● **WORK ORDER**
Only the pictures are to be left out; set down the rest of the records exactly.

Collected data entries:
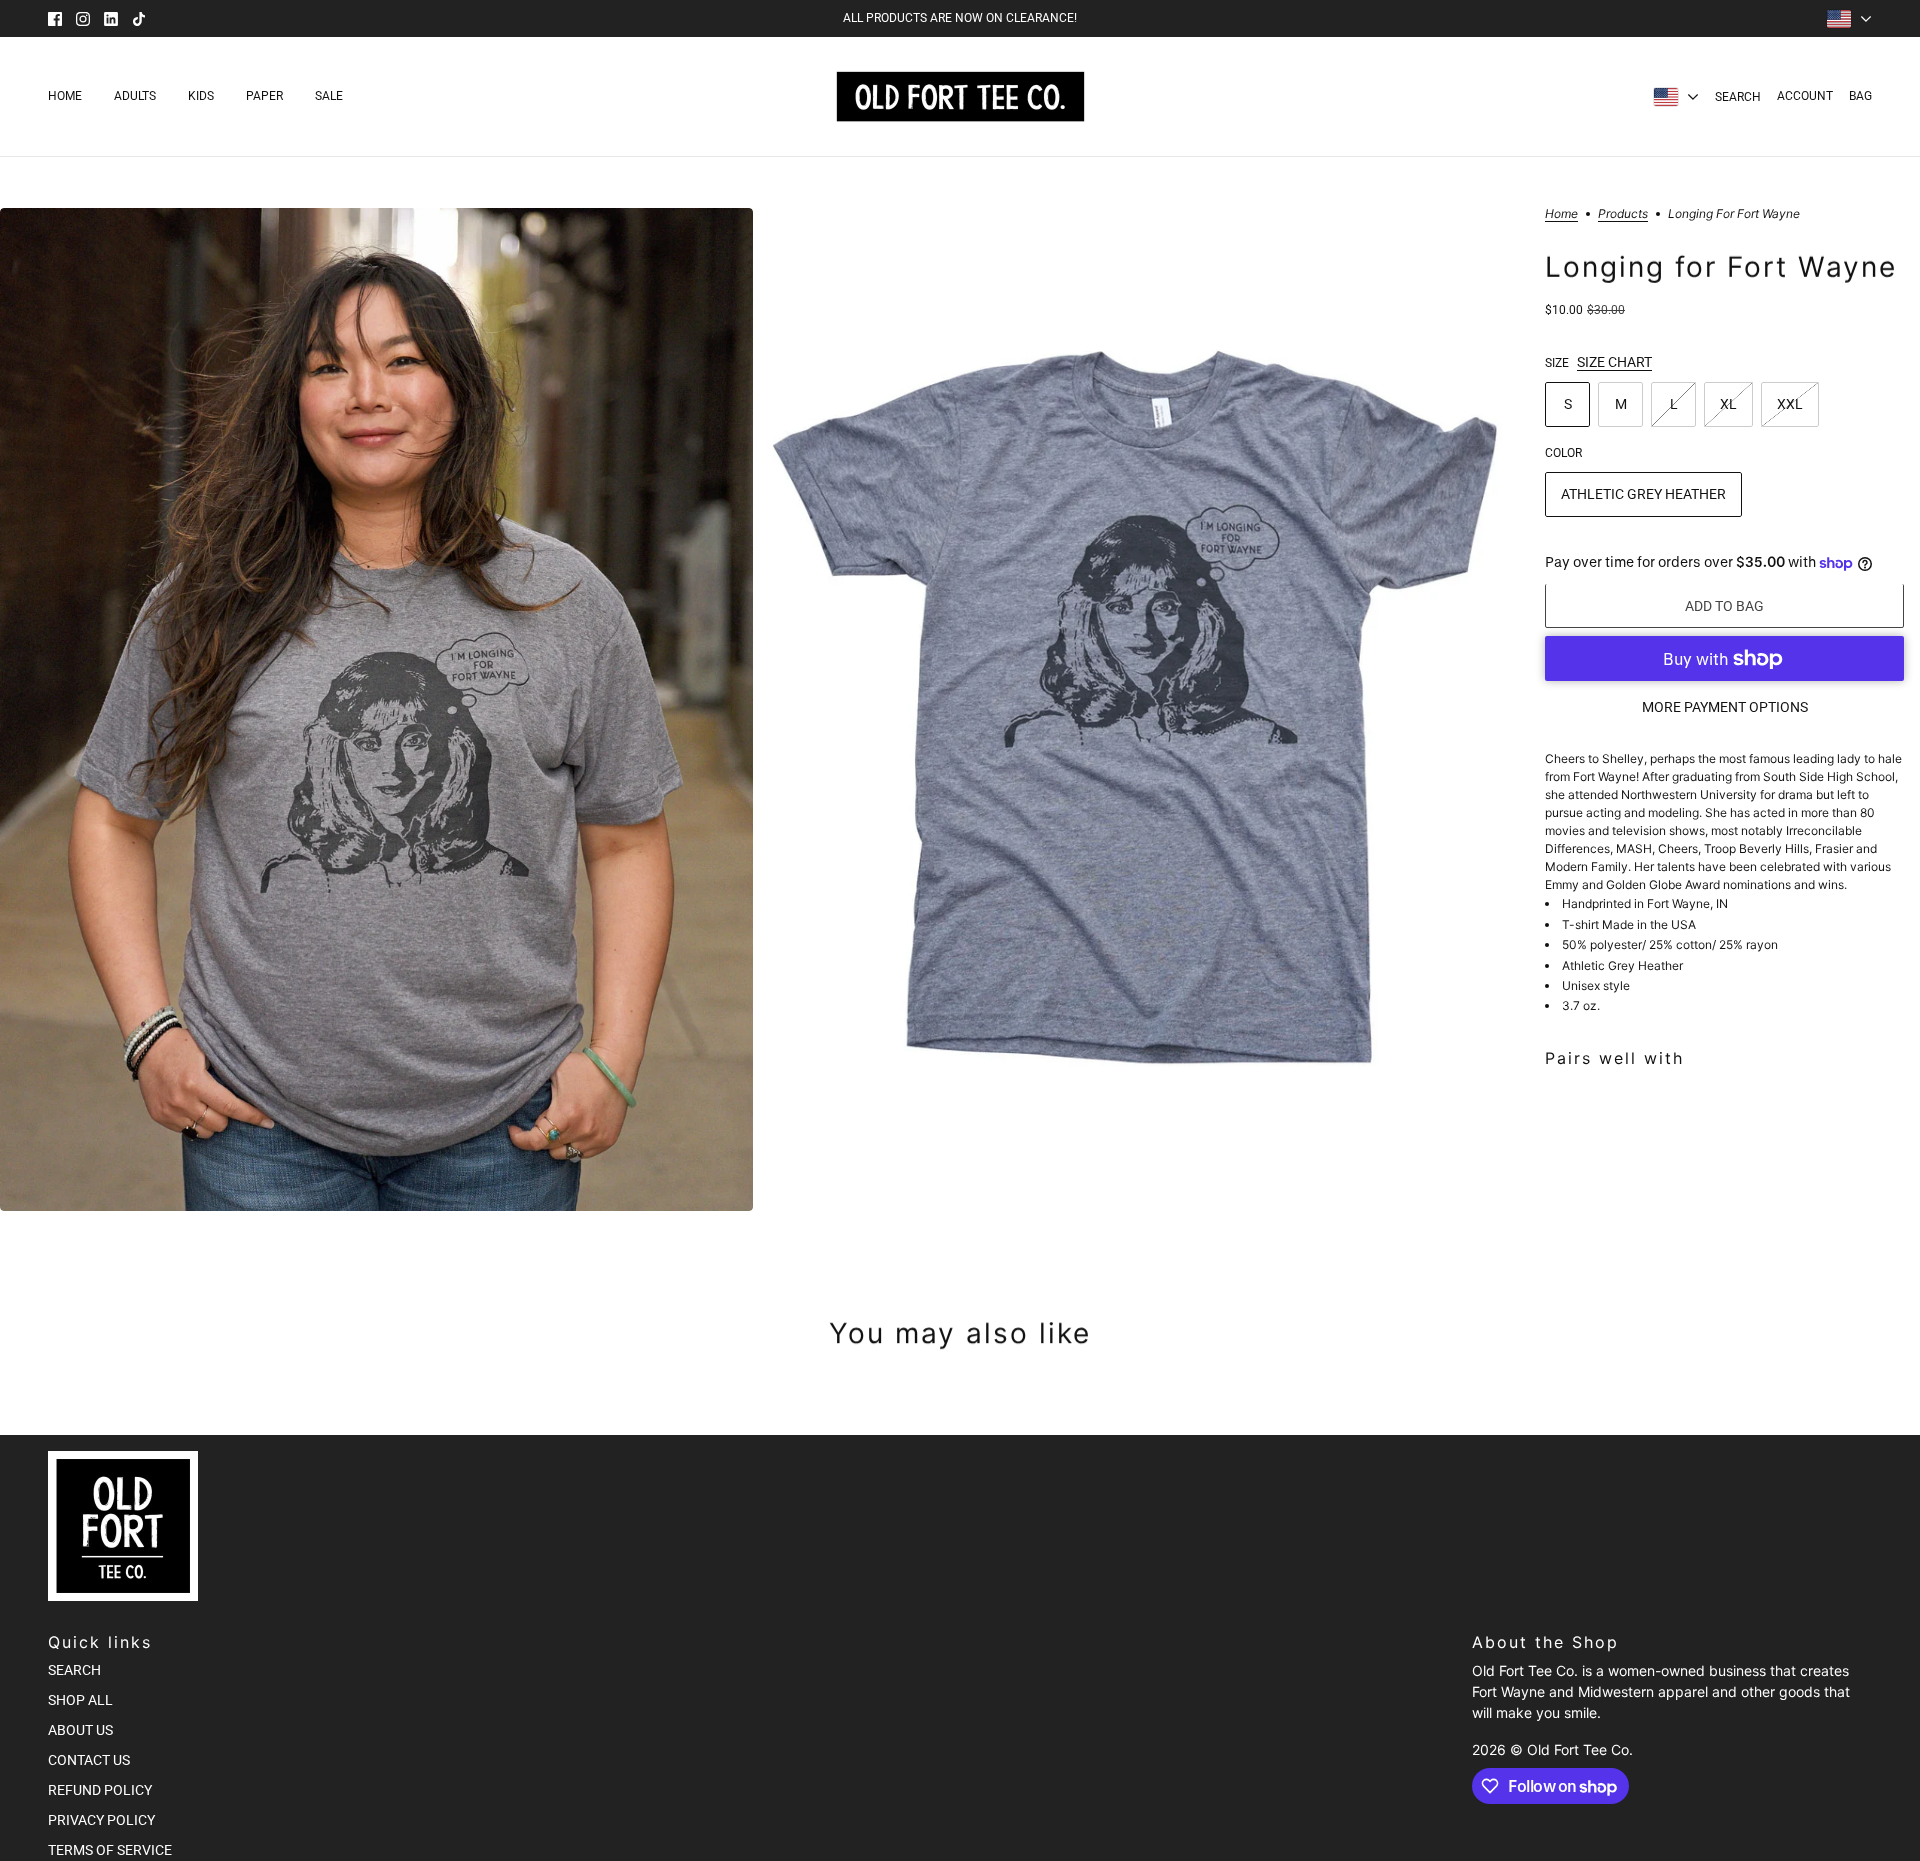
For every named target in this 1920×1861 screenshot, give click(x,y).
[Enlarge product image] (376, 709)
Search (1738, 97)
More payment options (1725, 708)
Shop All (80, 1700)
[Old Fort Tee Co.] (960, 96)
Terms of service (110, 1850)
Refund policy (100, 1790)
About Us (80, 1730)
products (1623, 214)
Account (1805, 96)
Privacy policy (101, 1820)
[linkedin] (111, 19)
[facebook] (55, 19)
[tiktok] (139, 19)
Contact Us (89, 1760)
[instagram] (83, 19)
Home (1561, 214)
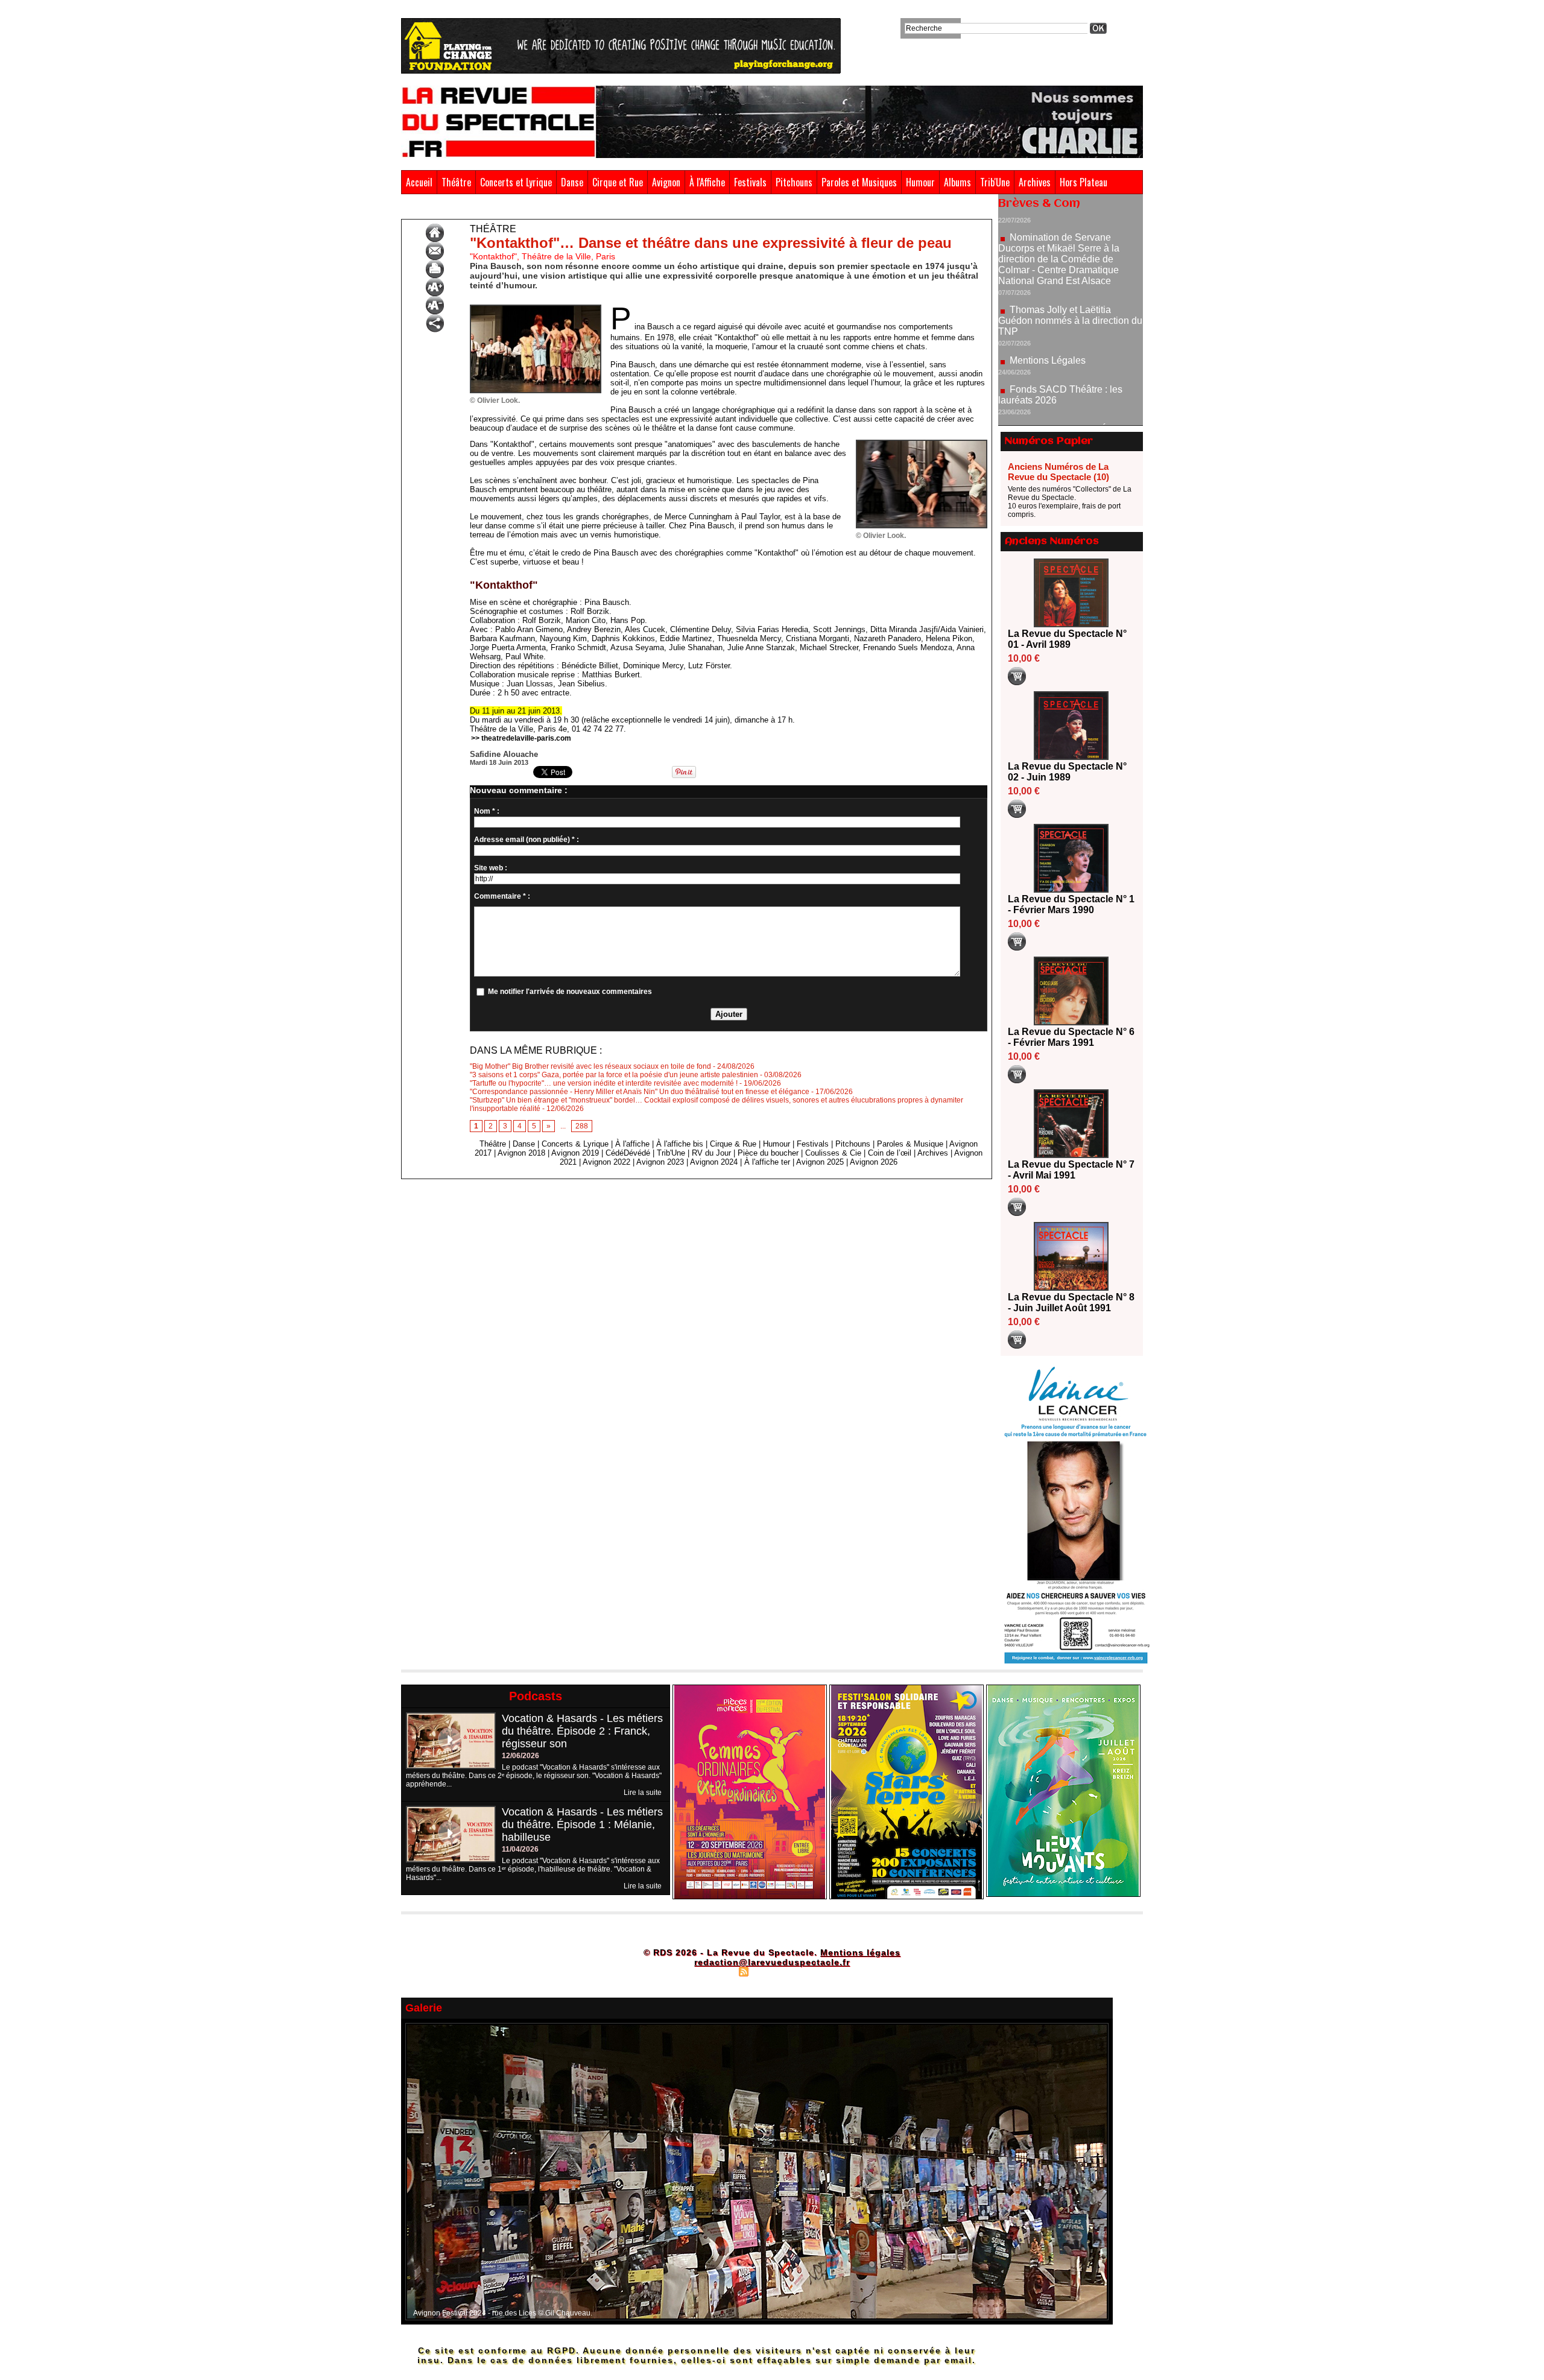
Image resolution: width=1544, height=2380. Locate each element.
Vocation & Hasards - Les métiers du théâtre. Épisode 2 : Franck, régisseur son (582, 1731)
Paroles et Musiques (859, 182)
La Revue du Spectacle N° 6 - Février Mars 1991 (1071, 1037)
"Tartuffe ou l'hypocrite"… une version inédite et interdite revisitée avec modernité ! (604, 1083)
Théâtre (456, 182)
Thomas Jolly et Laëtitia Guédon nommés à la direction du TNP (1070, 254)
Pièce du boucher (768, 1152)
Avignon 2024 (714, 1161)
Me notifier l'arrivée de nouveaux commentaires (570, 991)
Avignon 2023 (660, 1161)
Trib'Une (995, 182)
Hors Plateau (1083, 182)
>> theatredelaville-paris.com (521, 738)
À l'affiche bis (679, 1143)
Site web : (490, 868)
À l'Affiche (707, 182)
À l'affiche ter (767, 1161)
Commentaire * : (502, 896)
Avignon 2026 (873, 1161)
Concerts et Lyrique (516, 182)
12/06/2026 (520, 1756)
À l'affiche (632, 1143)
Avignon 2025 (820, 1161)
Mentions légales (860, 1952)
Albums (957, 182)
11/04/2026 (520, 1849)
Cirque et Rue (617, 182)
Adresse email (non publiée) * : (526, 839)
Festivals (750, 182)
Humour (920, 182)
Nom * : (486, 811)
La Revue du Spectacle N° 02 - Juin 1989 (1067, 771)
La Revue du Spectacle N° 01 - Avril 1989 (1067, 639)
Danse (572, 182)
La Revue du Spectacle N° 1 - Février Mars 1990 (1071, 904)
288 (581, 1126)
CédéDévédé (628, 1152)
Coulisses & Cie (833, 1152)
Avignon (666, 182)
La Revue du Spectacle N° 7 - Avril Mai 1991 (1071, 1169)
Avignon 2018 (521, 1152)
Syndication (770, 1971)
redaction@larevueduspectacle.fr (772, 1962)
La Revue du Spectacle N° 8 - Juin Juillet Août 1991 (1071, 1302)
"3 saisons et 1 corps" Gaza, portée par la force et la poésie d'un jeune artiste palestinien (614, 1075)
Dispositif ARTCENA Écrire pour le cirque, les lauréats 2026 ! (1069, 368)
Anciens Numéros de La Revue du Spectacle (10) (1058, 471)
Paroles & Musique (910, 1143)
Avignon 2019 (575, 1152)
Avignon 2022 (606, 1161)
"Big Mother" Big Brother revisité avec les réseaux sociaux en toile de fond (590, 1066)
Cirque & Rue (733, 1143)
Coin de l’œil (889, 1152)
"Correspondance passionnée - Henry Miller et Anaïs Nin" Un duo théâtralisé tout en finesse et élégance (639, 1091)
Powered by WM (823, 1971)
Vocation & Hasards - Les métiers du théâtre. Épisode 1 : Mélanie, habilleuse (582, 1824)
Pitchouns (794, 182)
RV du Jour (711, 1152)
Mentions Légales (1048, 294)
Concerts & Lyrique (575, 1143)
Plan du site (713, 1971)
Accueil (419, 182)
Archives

● **RESPONSE BELOW**
For every named target in this 1920×1861 screenshot, give click(x,y).
[Enlarge product image] (376, 709)
Search (1738, 97)
More payment options (1725, 708)
Shop All (80, 1700)
[Old Fort Tee Co.] (960, 96)
Terms of service (110, 1850)
Refund policy (100, 1790)
About Us (80, 1730)
products (1623, 214)
Account (1805, 96)
Privacy policy (101, 1820)
[linkedin] (111, 19)
[facebook] (55, 19)
[tiktok] (139, 19)
Contact Us (89, 1760)
[instagram] (83, 19)
Home (1561, 214)
Image resolution: width=1544, height=2380. Locate each element.
Vocation & Hasards - Les métiers du théâtre. Épisode 2 : Franck, régisseur son (582, 1731)
Paroles et Musiques (859, 182)
La Revue du Spectacle N° 6 - Février Mars 1991 (1071, 1037)
"Tartuffe ou l'hypocrite"… une version inédite et interdite revisitée avec modernité ! (604, 1083)
Théâtre (456, 182)
Thomas Jolly et Laëtitia Guédon nommés à la direction du TNP (1070, 254)
Pièce du boucher (768, 1152)
Avignon 2024 (714, 1161)
Me notifier l'arrivée de nouveaux commentaires (570, 991)
Avignon 2023 (660, 1161)
Trib'Une (995, 182)
Hors Plateau (1083, 182)
>> theatredelaville-paris.com (521, 738)
À l'affiche bis (679, 1143)
Site web : (490, 868)
À l'Affiche (707, 182)
À l'affiche ter (767, 1161)
Commentaire * : (502, 896)
Avignon 2026 (873, 1161)
Concerts et Lyrique (516, 182)
12/06/2026 (520, 1756)
À l'affiche (632, 1143)
Avignon 2025 (820, 1161)
Mentions légales (860, 1952)
Albums (957, 182)
11/04/2026 (520, 1849)
Cirque et Rue (617, 182)
Adresse email (non publiée) * : (526, 839)
Festivals (750, 182)
Humour (920, 182)
Nom * : (486, 811)
La Revue du Spectacle N° 02 - Juin 1989 (1067, 771)
La Revue du Spectacle N° 01 - Avril 1989 (1067, 639)
Danse (572, 182)
La Revue du Spectacle N° 1 - Février Mars 1990 (1071, 904)
288 (581, 1126)
CédéDévédé (628, 1152)
Coulisses & Cie (833, 1152)
Avignon (666, 182)
La Revue du Spectacle N° 7 - Avril Mai 1991 (1071, 1169)
Avignon 2018 (521, 1152)
Syndication (770, 1971)
redaction@larevueduspectacle.fr (772, 1962)
La Revue du Spectacle N° 8 - Juin Juillet Août 1991 (1071, 1302)
"3 saisons et 1 corps" Gaza, portée par la force et la poésie d'un jeune artiste palestinien (614, 1075)
Dispositif ARTCENA Écrire pour le cirque, les lauréats 2026 ! (1069, 368)
Anciens Numéros de La Revue du Spectacle (10) (1058, 471)
Paroles & Musique (910, 1143)
Avignon 2019 (575, 1152)
Avignon 2022 (606, 1161)
"Big Mother" Big Brother revisité avec les réseaux sociaux en toile de fond (590, 1066)
Cirque & Rue (733, 1143)
Coin de l’œil (889, 1152)
"Correspondance passionnée - Henry Miller et Anaïs Nin" Un duo théâtralisé tout en finesse et élégance (639, 1091)
Powered by WM (823, 1971)
Vocation & Hasards - Les métiers du théâtre. Épisode 1 : Mélanie, habilleuse (582, 1824)
Pitchouns (794, 182)
RV du Jour (711, 1152)
Mentions Légales (1048, 294)
Concerts & Lyrique (575, 1143)
Plan du site (713, 1971)
Accueil (419, 182)
Archives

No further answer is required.